Stored items
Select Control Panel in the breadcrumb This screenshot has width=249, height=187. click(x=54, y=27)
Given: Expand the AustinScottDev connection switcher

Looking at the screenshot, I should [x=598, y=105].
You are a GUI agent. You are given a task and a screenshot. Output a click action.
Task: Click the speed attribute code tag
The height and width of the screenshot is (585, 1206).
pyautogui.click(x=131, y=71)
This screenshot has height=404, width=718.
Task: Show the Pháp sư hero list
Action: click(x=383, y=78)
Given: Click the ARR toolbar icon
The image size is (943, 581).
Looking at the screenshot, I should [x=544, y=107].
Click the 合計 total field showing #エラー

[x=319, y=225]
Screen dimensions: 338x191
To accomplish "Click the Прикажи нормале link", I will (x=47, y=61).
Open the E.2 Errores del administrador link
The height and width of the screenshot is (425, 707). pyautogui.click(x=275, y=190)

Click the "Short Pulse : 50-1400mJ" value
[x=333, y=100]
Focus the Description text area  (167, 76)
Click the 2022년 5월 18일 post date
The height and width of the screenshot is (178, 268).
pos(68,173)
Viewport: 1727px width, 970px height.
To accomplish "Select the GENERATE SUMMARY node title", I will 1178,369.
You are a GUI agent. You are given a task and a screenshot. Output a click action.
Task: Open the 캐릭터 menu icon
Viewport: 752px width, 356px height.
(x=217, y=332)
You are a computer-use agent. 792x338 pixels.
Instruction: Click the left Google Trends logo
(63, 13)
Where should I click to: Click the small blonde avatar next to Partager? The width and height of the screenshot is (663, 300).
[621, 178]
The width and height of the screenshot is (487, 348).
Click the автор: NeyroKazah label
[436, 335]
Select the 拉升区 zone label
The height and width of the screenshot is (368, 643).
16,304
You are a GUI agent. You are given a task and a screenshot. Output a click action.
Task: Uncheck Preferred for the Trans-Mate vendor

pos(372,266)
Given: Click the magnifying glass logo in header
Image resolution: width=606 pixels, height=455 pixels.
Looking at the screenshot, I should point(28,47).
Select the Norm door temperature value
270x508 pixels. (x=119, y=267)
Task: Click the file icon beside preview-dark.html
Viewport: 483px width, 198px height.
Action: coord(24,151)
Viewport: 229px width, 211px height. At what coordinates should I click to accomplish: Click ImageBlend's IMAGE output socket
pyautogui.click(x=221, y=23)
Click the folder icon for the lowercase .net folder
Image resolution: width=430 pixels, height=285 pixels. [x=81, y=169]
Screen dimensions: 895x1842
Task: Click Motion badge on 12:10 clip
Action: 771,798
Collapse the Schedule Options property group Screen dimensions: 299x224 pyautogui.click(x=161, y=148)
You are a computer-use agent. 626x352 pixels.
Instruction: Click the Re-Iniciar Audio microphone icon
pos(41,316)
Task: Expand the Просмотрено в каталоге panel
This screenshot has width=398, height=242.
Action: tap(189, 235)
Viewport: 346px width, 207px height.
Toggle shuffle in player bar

■ Problem details
The lines above are to be retyped exactly, with none omitted.

■ Exercise output
Select Control Panel in the breadcrumb This screenshot has width=249, height=187. click(x=54, y=27)
Given: Expand the AustinScottDev connection switcher

Looking at the screenshot, I should [x=598, y=105].
You are a GUI agent. You are given a task and a screenshot. Output a click action.
Task: Click the speed attribute code tag
The height and width of the screenshot is (585, 1206).
pyautogui.click(x=131, y=71)
This screenshot has height=404, width=718.
Task: Show the Pháp sư hero list
Action: click(x=383, y=78)
Given: Click the ARR toolbar icon
The image size is (943, 581).
Looking at the screenshot, I should [x=544, y=107].
Click the 合計 total field showing #エラー

[x=319, y=225]
Screen dimensions: 338x191
To accomplish "Click the Прикажи нормале link", I will (x=47, y=61).
Open the E.2 Errores del administrador link
The height and width of the screenshot is (425, 707). pyautogui.click(x=275, y=190)

Click the "Short Pulse : 50-1400mJ" value
[x=333, y=100]
Focus the Description text area  (167, 76)
Click the 2022년 5월 18일 post date
The height and width of the screenshot is (178, 268).
pos(68,173)
Viewport: 1727px width, 970px height.
To accomplish "Select the GENERATE SUMMARY node title", I will 1178,369.
You are a GUI agent. You are given a task and a screenshot. Output a click action.
Task: Open the 캐릭터 menu icon
Viewport: 752px width, 356px height.
(x=217, y=332)
You are a computer-use agent. 792x338 pixels.
Instruction: Click the left Google Trends logo
(63, 13)
Where should I click to: Click the small blonde avatar next to Partager? The width and height of the screenshot is (663, 300).
[621, 178]
The width and height of the screenshot is (487, 348).
Click the автор: NeyroKazah label
[436, 335]
Select the 拉升区 zone label
The height and width of the screenshot is (368, 643).
16,304
You are a GUI agent. You are given a task and a screenshot. Output a click action.
Task: Uncheck Preferred for the Trans-Mate vendor

pos(372,266)
Given: Click the magnifying glass logo in header
Image resolution: width=606 pixels, height=455 pixels.
Looking at the screenshot, I should point(28,47).
Select the Norm door temperature value
270x508 pixels. (x=119, y=267)
Task: Click the file icon beside preview-dark.html
Viewport: 483px width, 198px height.
Action: coord(24,151)
Viewport: 229px width, 211px height. At what coordinates should I click to accomplish: Click ImageBlend's IMAGE output socket
pyautogui.click(x=221, y=23)
Click the folder icon for the lowercase .net folder
Image resolution: width=430 pixels, height=285 pixels. [x=81, y=169]
Screen dimensions: 895x1842
Task: Click Motion badge on 12:10 clip
Action: 771,798
Collapse the Schedule Options property group Screen dimensions: 299x224 pyautogui.click(x=161, y=148)
You are a computer-use agent. 626x352 pixels.
Instruction: Click the Re-Iniciar Audio microphone icon
pos(41,316)
Task: Expand the Просмотрено в каталоге panel
This screenshot has width=398, height=242.
Action: tap(189, 235)
Viewport: 346px width, 207px height.
Toggle shuffle in player bar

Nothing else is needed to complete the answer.